The second active/non-active voice determination unit 230 can perform secondary active/non-active voice period determination for the current audio frame by comparing the extracted signal power prediction value with the extracted noise power prediction value. For example, the second active/non-active voice determination unit 230 can determine the current audio frame as an active voice period if the signal power prediction value is greater than the noise power prediction value, and can determine the current audio frame as a non-active voice period if the signal power prediction value is less than the noise power prediction value.
The filtering unit 240 can filter secondary active/non-active voice period determination values using a media filter.
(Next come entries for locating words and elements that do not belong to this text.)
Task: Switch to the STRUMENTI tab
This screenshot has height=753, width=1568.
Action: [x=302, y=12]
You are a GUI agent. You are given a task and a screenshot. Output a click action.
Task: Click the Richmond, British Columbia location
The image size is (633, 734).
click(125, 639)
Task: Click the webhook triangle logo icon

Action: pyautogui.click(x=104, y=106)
The filtering unit 240 can reduce the possibility of a wrong active voice/non-active determination due to consecutive changes between frames.
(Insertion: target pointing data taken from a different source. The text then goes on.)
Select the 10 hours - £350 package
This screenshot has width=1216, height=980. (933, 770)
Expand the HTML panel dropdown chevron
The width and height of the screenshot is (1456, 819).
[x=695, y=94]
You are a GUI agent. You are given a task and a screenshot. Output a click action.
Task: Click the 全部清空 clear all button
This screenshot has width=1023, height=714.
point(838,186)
FIG. 3 is a detailed flowchart illustrating the operation of the first active/non-active voice determination unit 210 illustrated in FIG. 2.
In operation 310, the first active/non-active voice determination unit 210 can read a predetermined number of samples from an input audio frame in order to obtain a power Pi of an ith frame, where i is a natural number.
In operation 320, the first active/non-active voice determination unit 210 can determine if the input audio frame is the first frame by referring to frame information.
In operation 330, if it is determined that the input audio frame is the first frame, the first active/non-active voice determination unit 210 determines if a power of the first audio frame is greater than a predetermined threshold power.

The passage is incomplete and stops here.